- _Extracted entries_:
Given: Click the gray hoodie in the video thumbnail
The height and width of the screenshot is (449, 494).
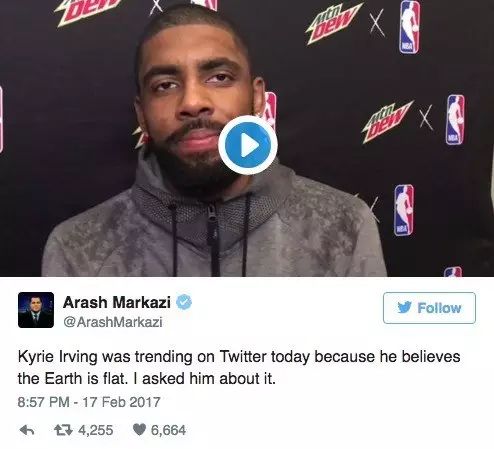Looking at the screenshot, I should (213, 233).
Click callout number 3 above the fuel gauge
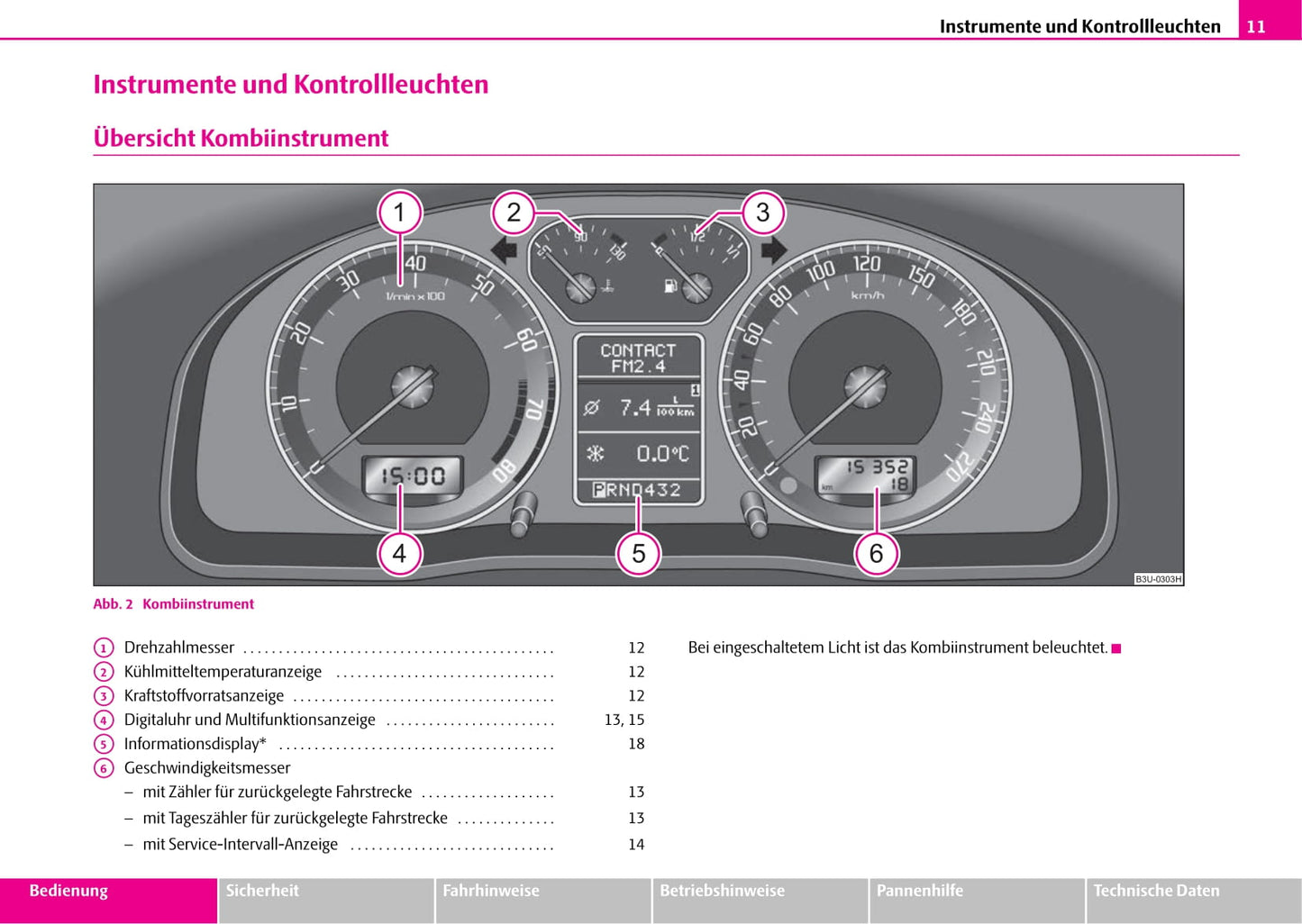Viewport: 1302px width, 924px height. [762, 213]
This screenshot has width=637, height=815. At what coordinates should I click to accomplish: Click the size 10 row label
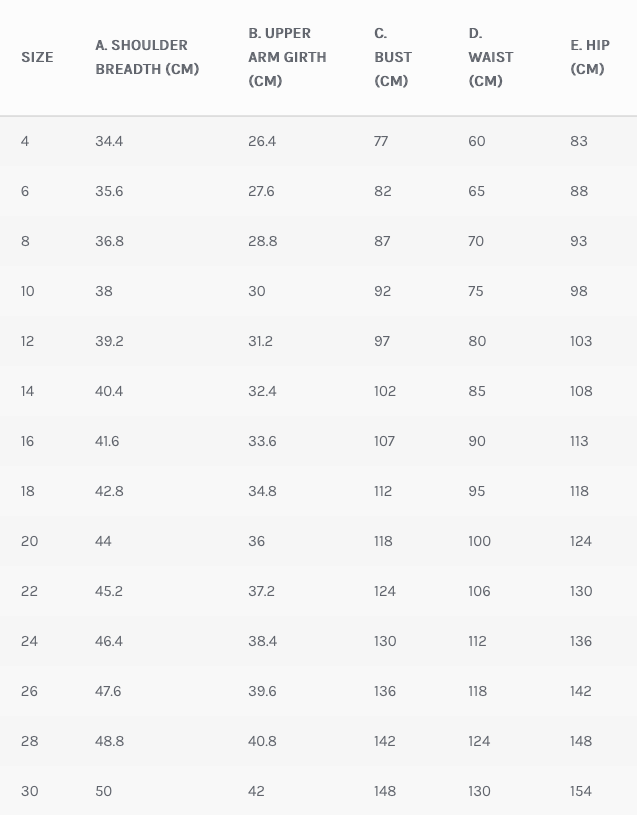pyautogui.click(x=27, y=291)
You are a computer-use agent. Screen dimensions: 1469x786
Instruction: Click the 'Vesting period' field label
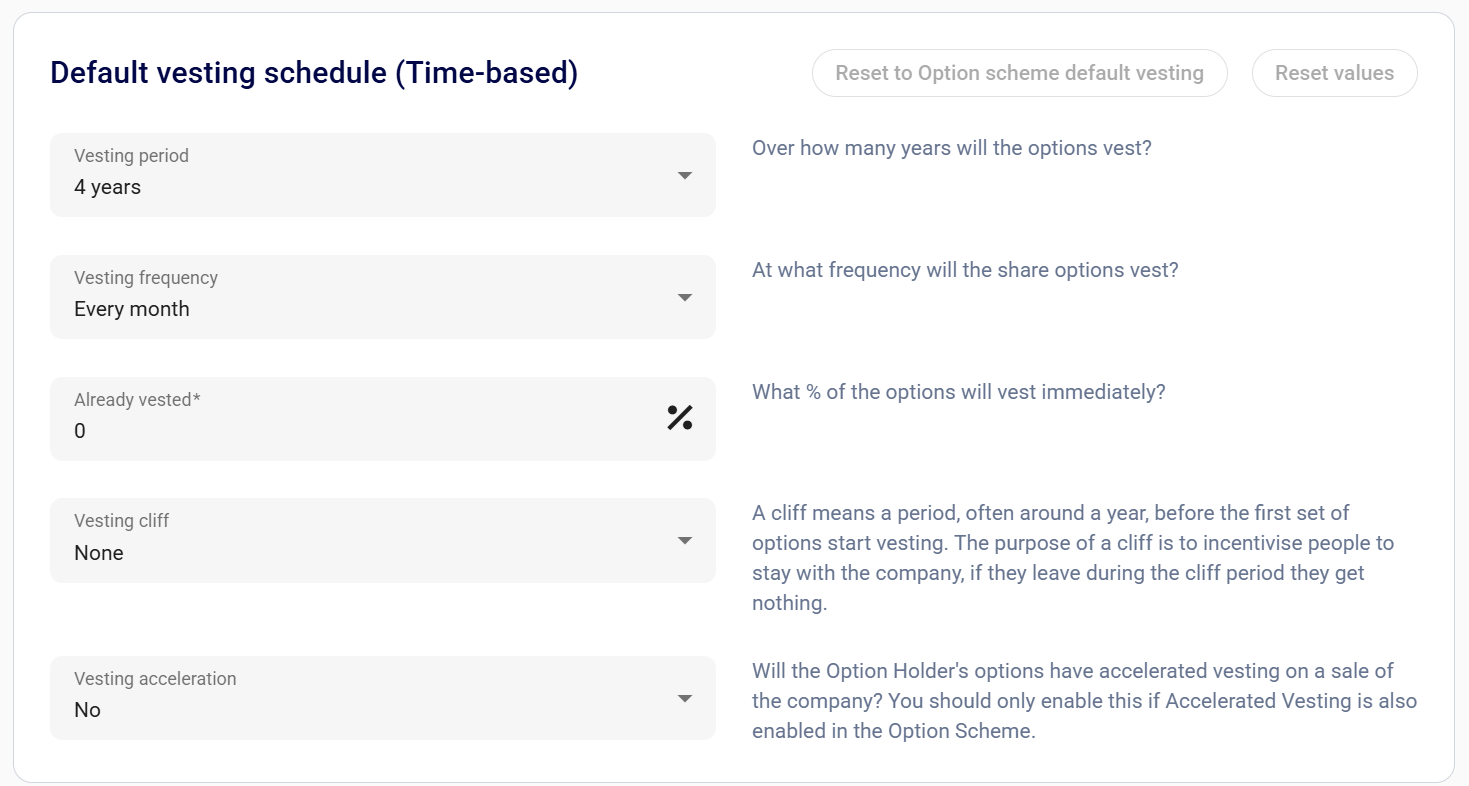coord(131,156)
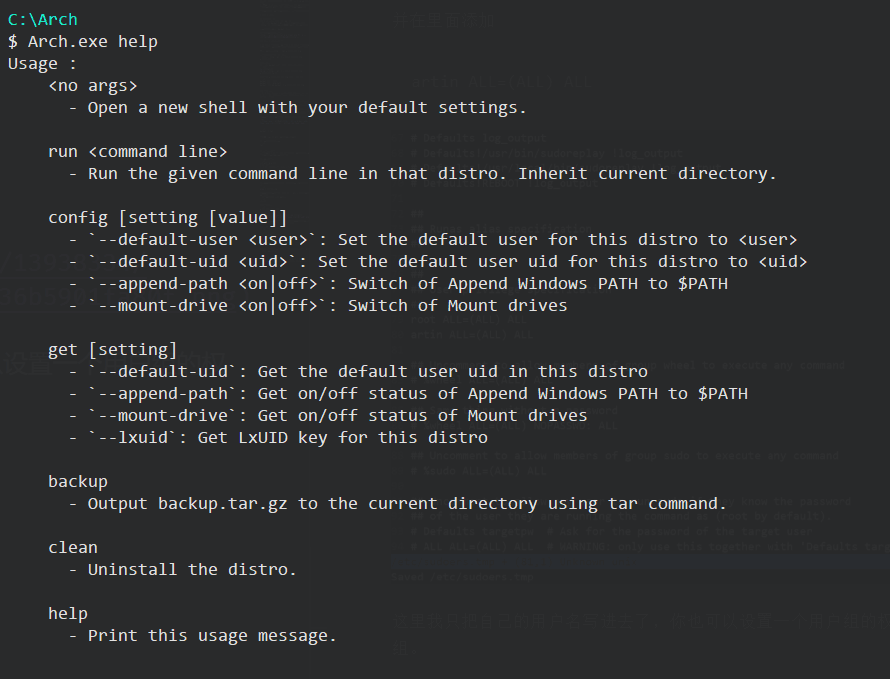Click the "<no args>" usage entry

(x=92, y=85)
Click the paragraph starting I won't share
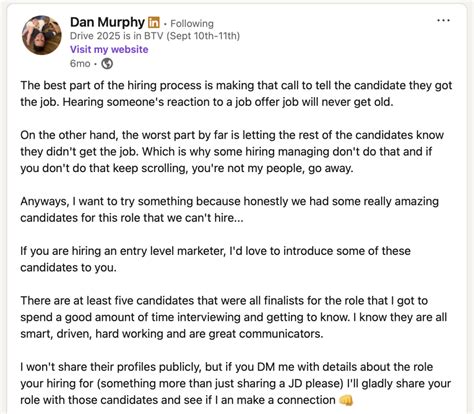 [235, 383]
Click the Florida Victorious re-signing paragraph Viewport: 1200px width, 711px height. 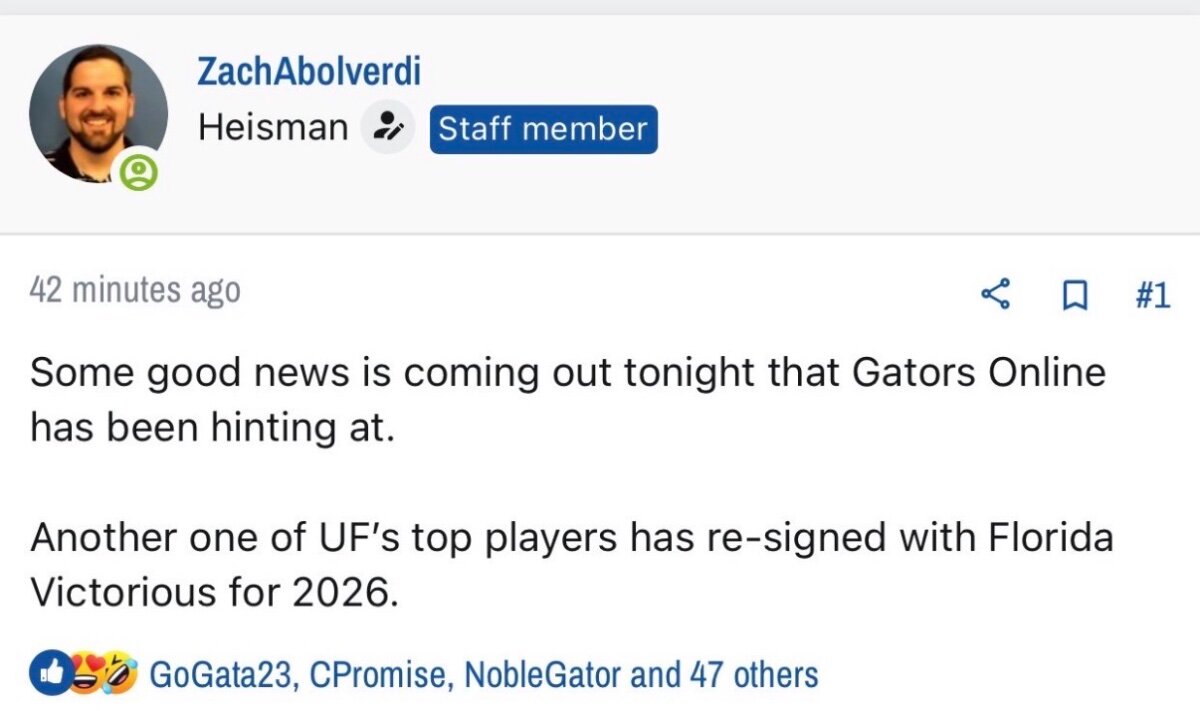click(x=570, y=565)

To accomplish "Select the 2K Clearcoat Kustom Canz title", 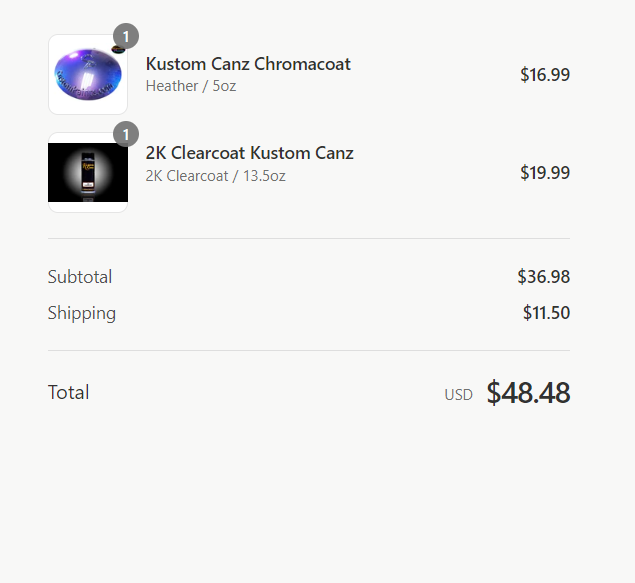I will tap(249, 153).
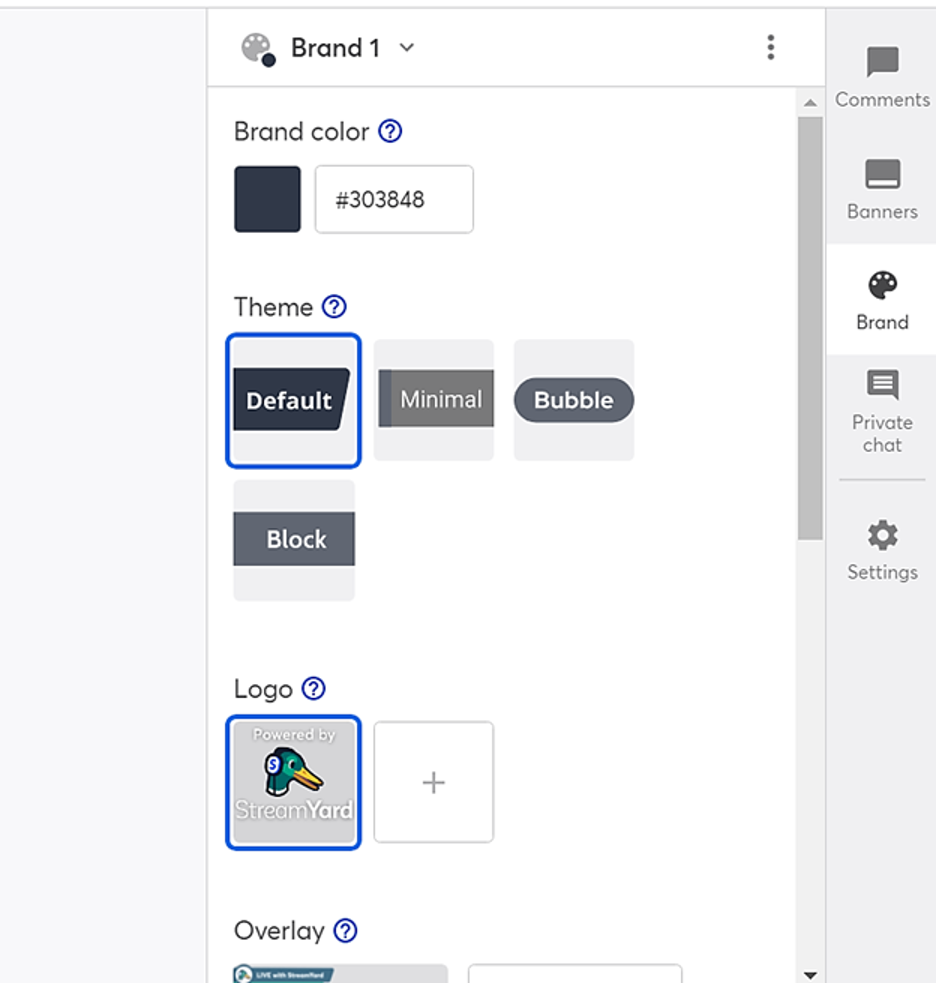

- _Prompt_: Pick out every line of the records above that contains the word "label", and copy each of those lines unchanged.

- _Output of the exercise_:
This screenshot has width=637, height=815. At what coordinates should I click to accomplish: Click the size 10 row label
Instruction: Click the 'Vesting period' field label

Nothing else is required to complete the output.